Closed hdrabkin closed 5 years ago
You have two options
You can get the processed PAINT gaf pre-injection here: http://snapshot.geneontology.org/products/annotations/paint_mgi.gaf.gz
But planning ahead, you may want to consider making http://snapshot.geneontology.org/annotations/mgi.gaf.gz your one-stop shop, because we will later start injecting Noctua annotations in there too.
@cmungall What's the difference between getting those from GO http://snapshot.geneontology.org/products/annotations/paint_mgi.gaf.gz versus directly from PAINT ? ftp://ftp.pantherdb.org/downloads/paint/presubmission/gene_association.paint_mgi.gaf.gz
Thanks, Pascale
Thanks @cmungall . I guess at the moment, since we only have pre 5/2017 PAINT, switching the URL to http://snapshot.geneontology.org/products/annotations/paint_mgi.gaf.gz would not require any other changes to the existing workflow (and would thus make it a support issue).
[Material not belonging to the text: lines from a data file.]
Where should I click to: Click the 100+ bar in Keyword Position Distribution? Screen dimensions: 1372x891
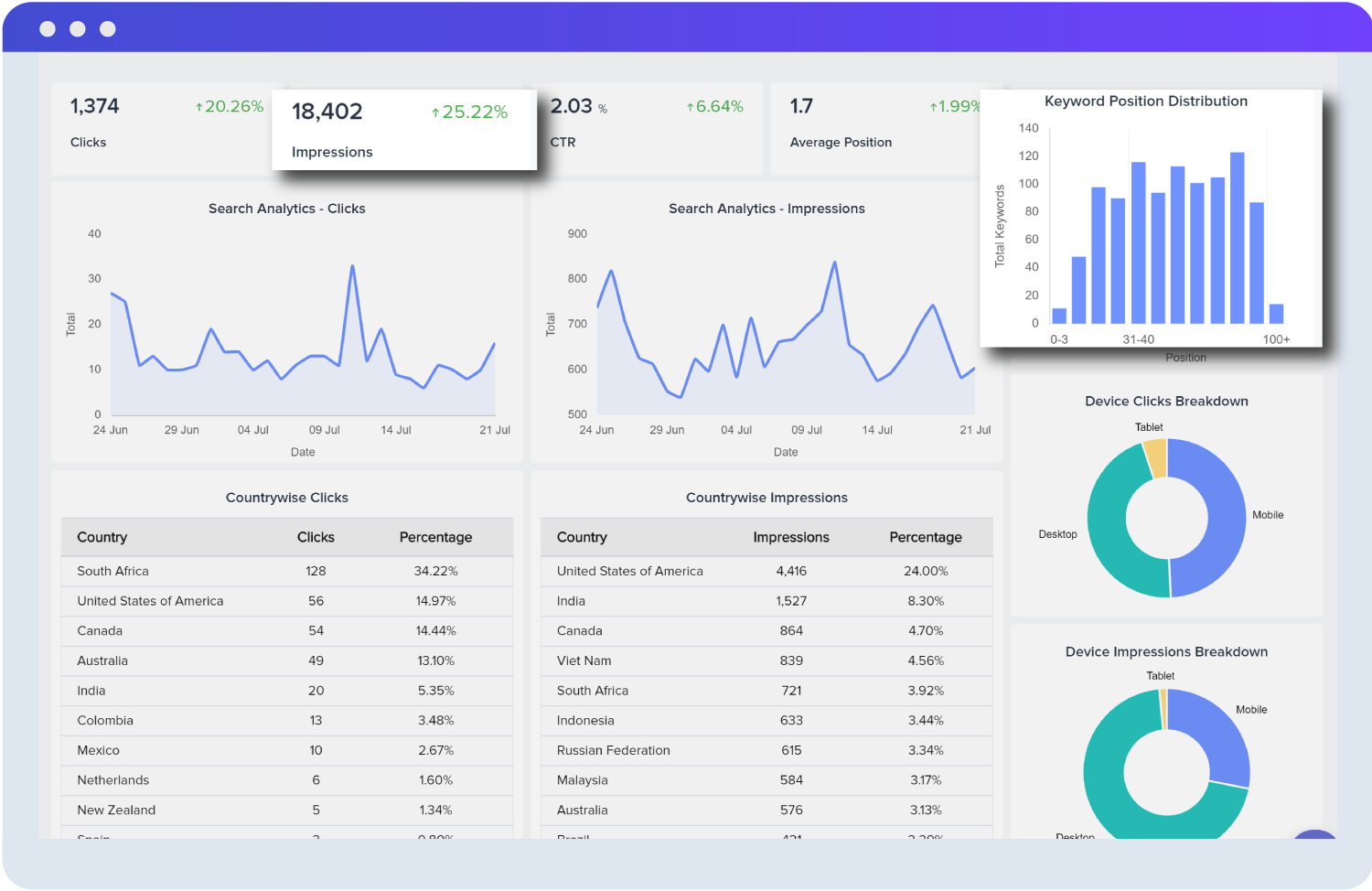[1276, 314]
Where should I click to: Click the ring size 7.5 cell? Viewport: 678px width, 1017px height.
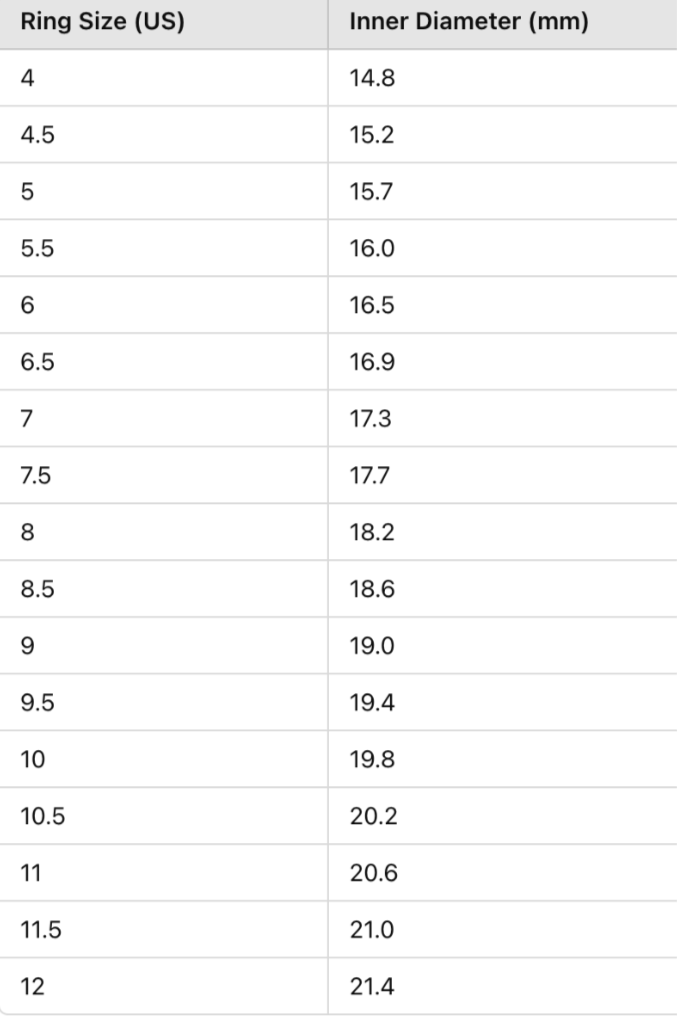click(x=37, y=475)
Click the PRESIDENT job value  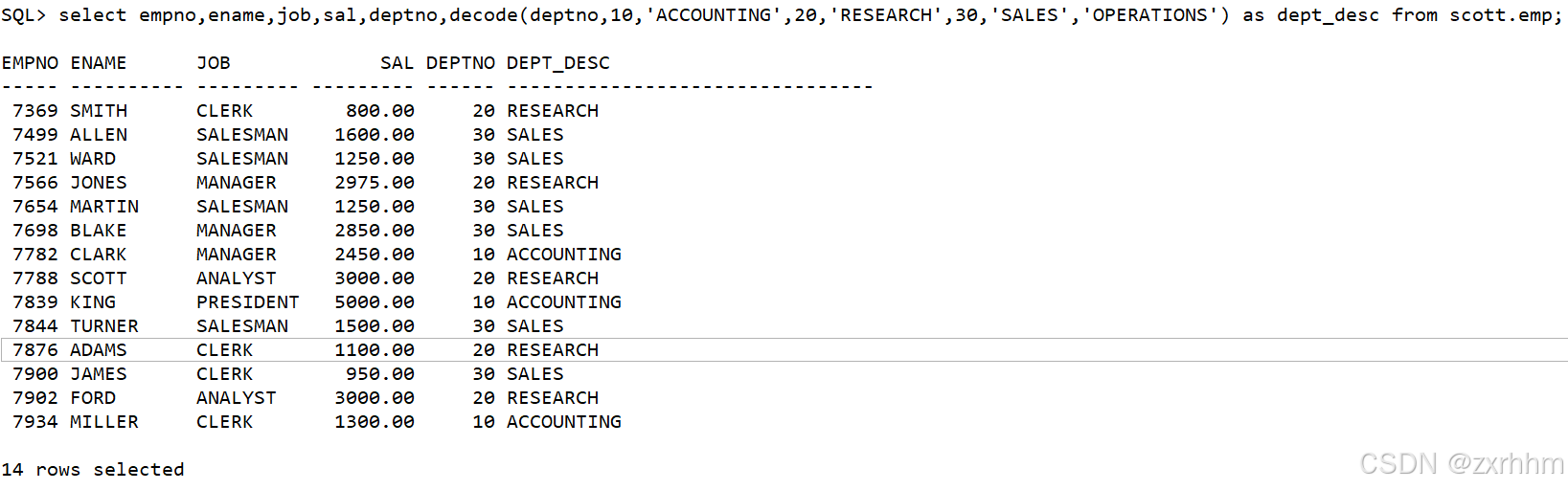248,302
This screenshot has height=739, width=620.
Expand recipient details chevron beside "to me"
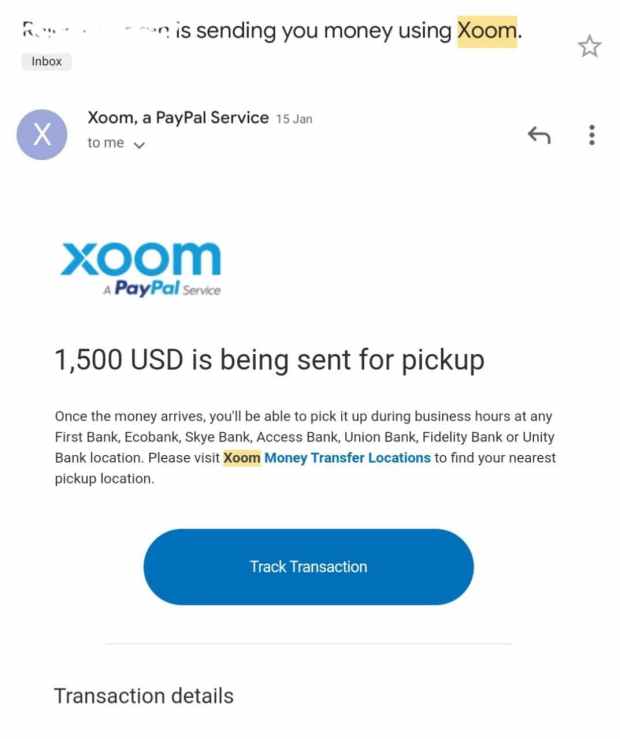click(138, 144)
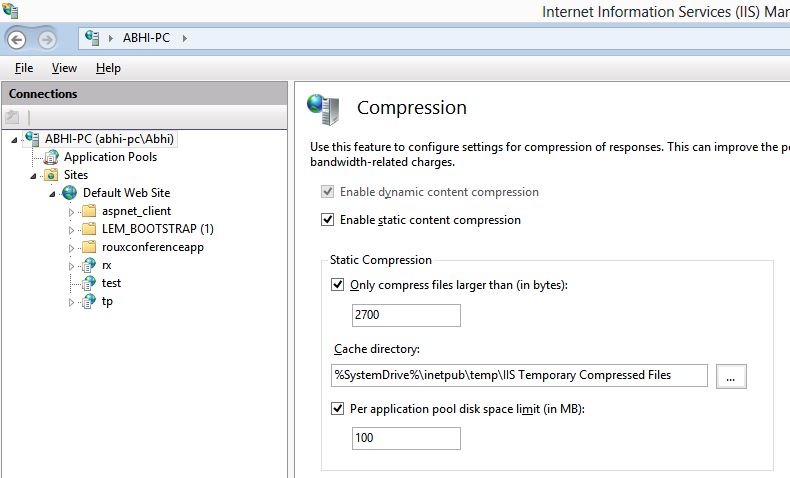This screenshot has height=478, width=790.
Task: Open the View menu
Action: [64, 68]
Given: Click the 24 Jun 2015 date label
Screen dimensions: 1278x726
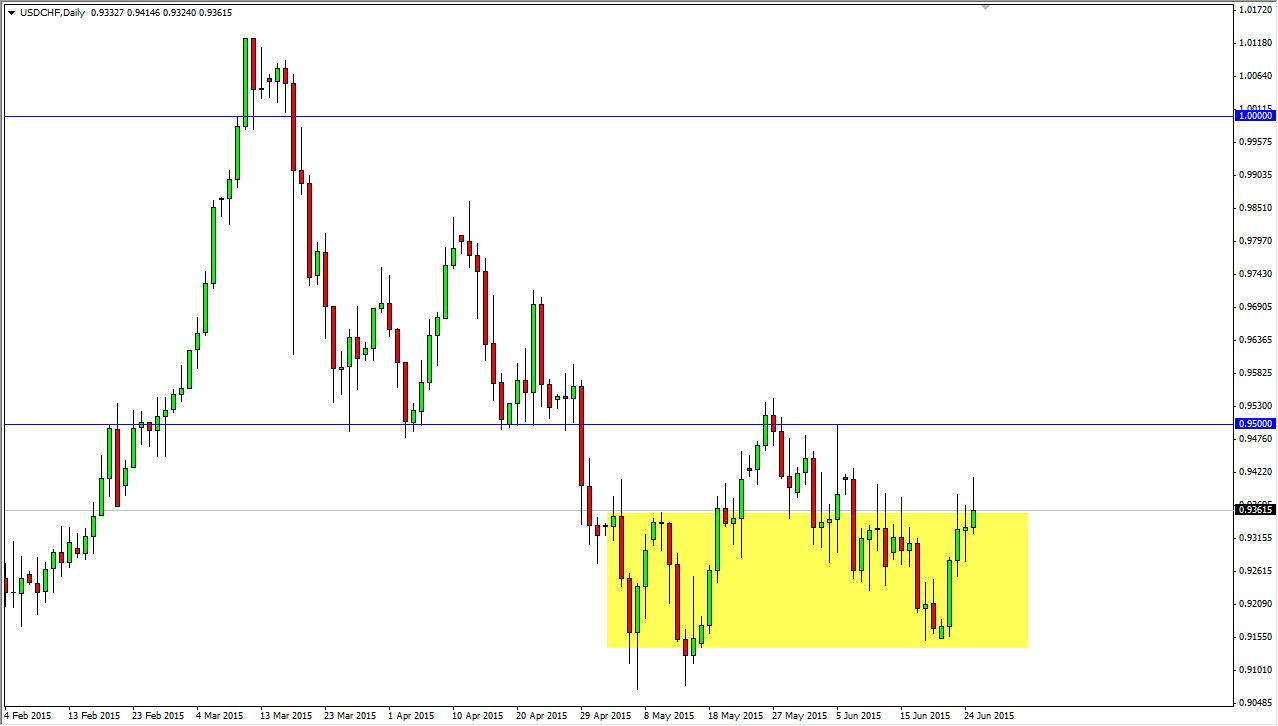Looking at the screenshot, I should 987,716.
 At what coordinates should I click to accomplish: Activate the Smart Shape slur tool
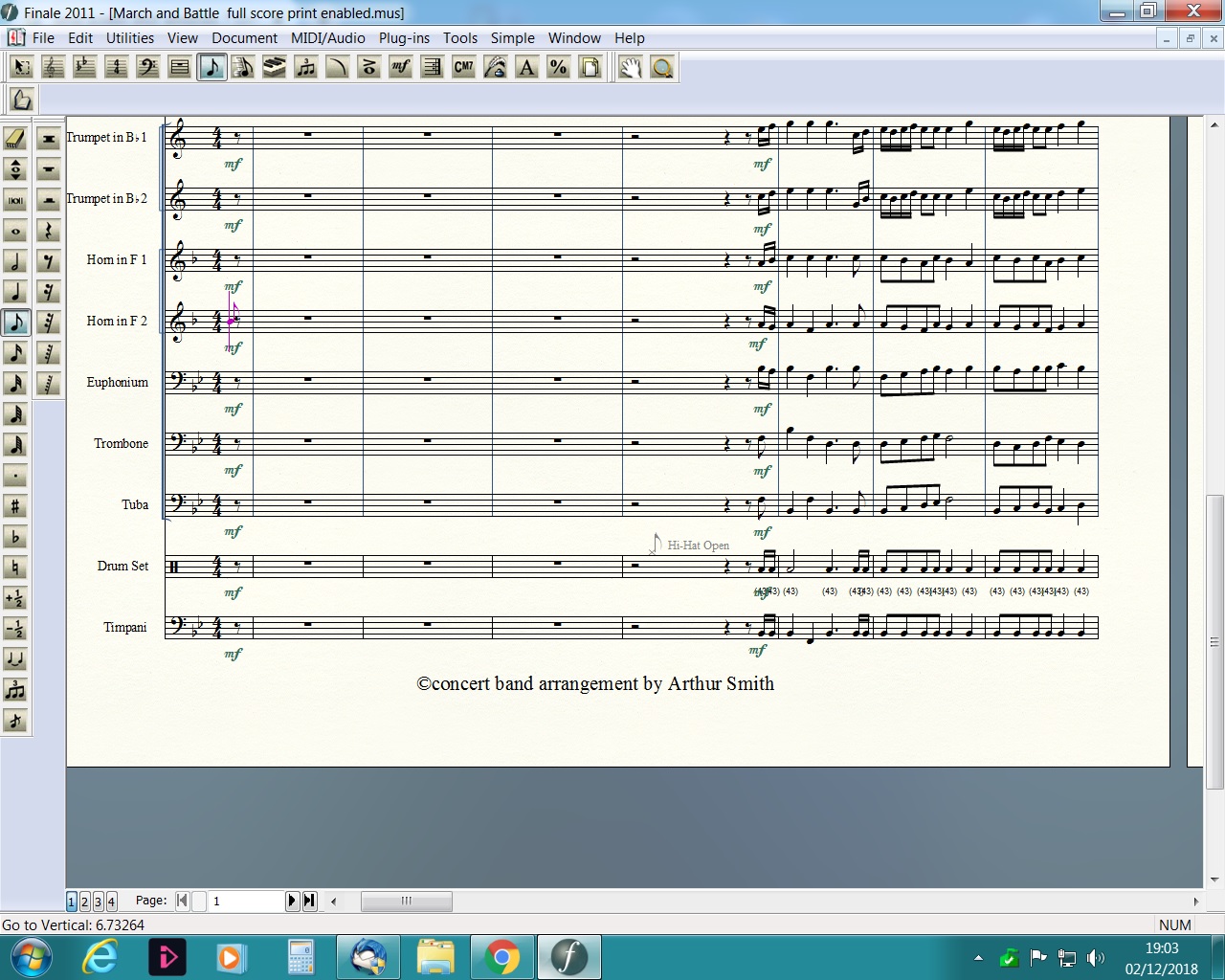(337, 67)
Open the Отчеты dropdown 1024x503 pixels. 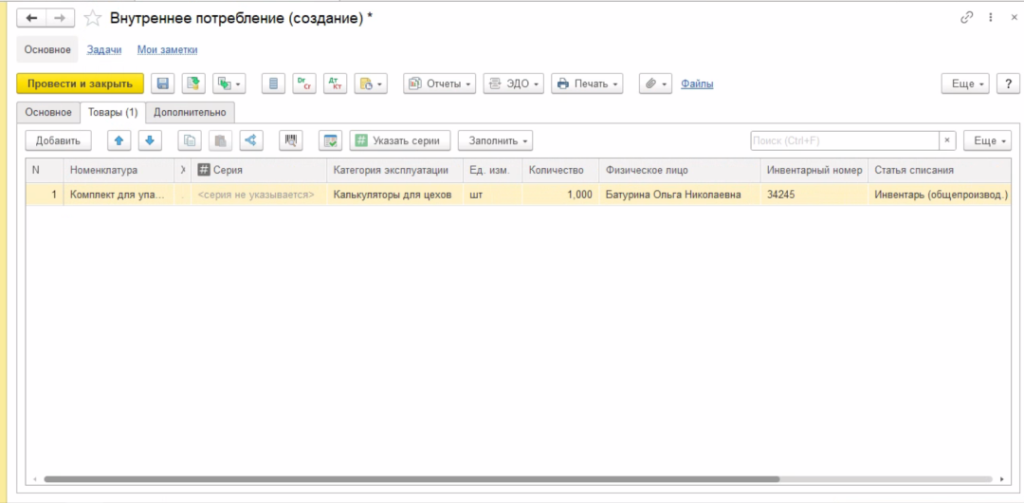440,84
On the other hand, extracting the PAINT specific annotations from mgi.gaf will require a redesign of the pipleline (ie, fetch file, extract PAINT; load PAINT vs fetch paint_mgi.gaf.gz and load...).,but as you say, we will eventually need to do this to get our Noctua out (but we load the Noctua GPAD, not gaf so we get all the data (model ids, etc. etc.). One way will almost immediately gets the PAINT loaded asap. Well, at least now I see the options.
@cmungall I dont understand why you send the snapshot link. I thought we wanted people to download a version, so as to all have the same data.
Thanks, Pascale
providers already get snapshot ontology etc, many want latest version
@pgaudet As well, the ones you get from snapshot have been run through the QC/QA pipeline, giving you filters, upgrades, and associated reports.
Right, but when we had the call about documentation a few weeks back I thought we had agreed that we wanted everyone to display 'citable' versions, and the snapshots are not.
@vanaukenk @ukemi
For "public" use, correct. For "internal" use, where people in the GOC what to review or get things at a higher frequency, the snapshot is the correct route.
OK, but PAINT annotations are consumed by MODs to be displayed publicly, it's not like they can edit them (since this is done via PAINT). So why recommend loading them ? (I think this can only lead to confusion about data versions).
Pascale
@pgaudet I'm not quite understanding what you're saying here--those are the PAINT annotations from the source filtered through our QC pipeline. Where else should people be getting them from?
I thought we had recommended that people use a citable release date, and the snapshots are not.
@pgaudet From https://github.com/geneontology/paint/issues/53#issuecomment-410399847 For "public" use, correct. For "internal" use, where people in the GOC want to review or get things at a higher frequency, the snapshot is the correct route.
If this is unclear, we can have a quick call to clarify.
I think the envisioned usage here is to display in the MOD. (MODs assume other people do the PAINT QC)
@hdrabkin please correct if this is wrong.
We blame PAINT annotations on PAINT curators, whoever they may be. 8-) However, if the snapshot is more current, although still filtered and QC/QA'd, (it IS the same thing that will get merged with the contributed files), we'd like to not wait a month to display them here at MGI. We usually load PAINT weekly; it's a drop/reload, so obsoleted terms, etc. will be purged. However, if the snapshot is only updated monthly, it won't really matter.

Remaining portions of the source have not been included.